"""

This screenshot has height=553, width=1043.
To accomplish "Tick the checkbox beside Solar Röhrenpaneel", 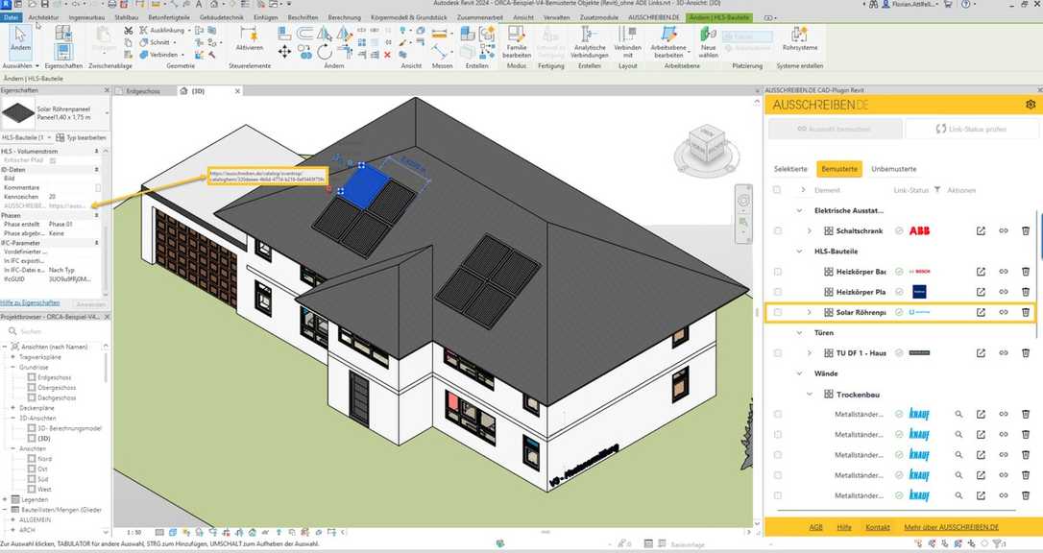I will tap(779, 310).
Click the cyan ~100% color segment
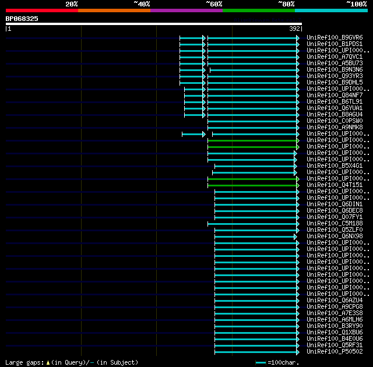Viewport: 373px width, 367px height. tap(331, 10)
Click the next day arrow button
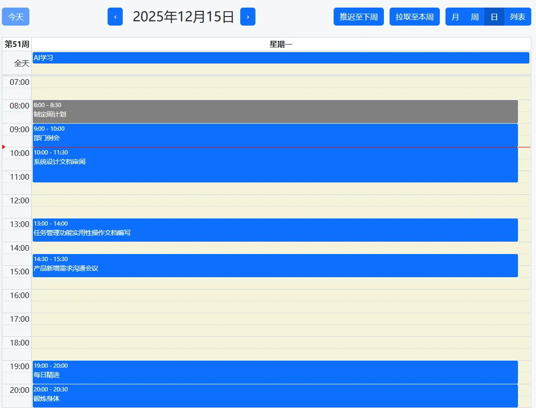Screen dimensions: 536x408 pos(248,17)

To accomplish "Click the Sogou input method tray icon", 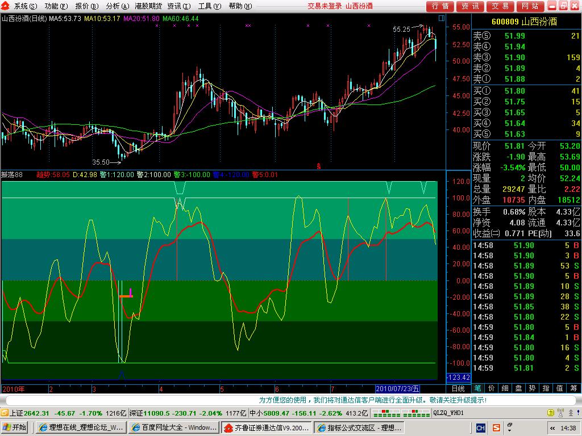I will coord(496,427).
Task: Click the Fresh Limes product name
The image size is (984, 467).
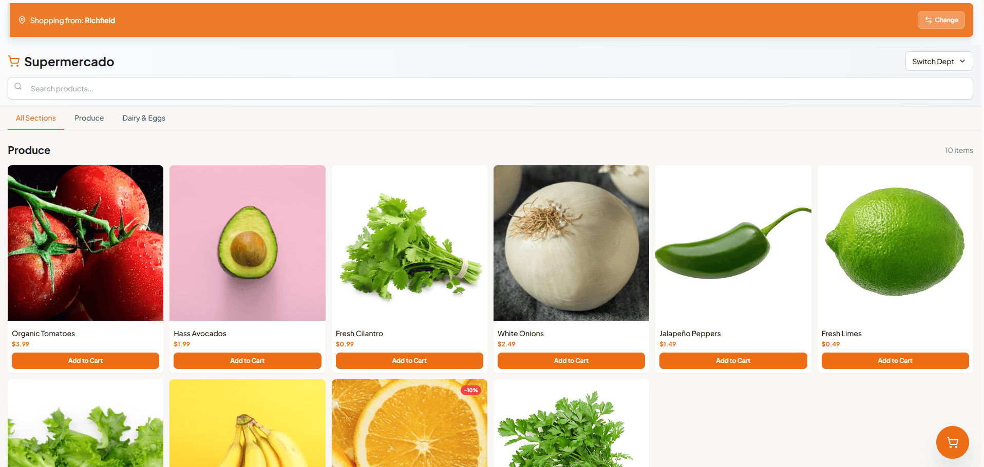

"""

DIRECTIONS FOR THIS TASK -> What you give back should be exactly the lines from the line holding "Task: Click the Fresh Limes product name" through the final line of the material, both ends included, and please leave out the pictures.

RESPONSE FOR THIS EXERCISE ->
Task: Click the Fresh Limes product name
The image size is (984, 467).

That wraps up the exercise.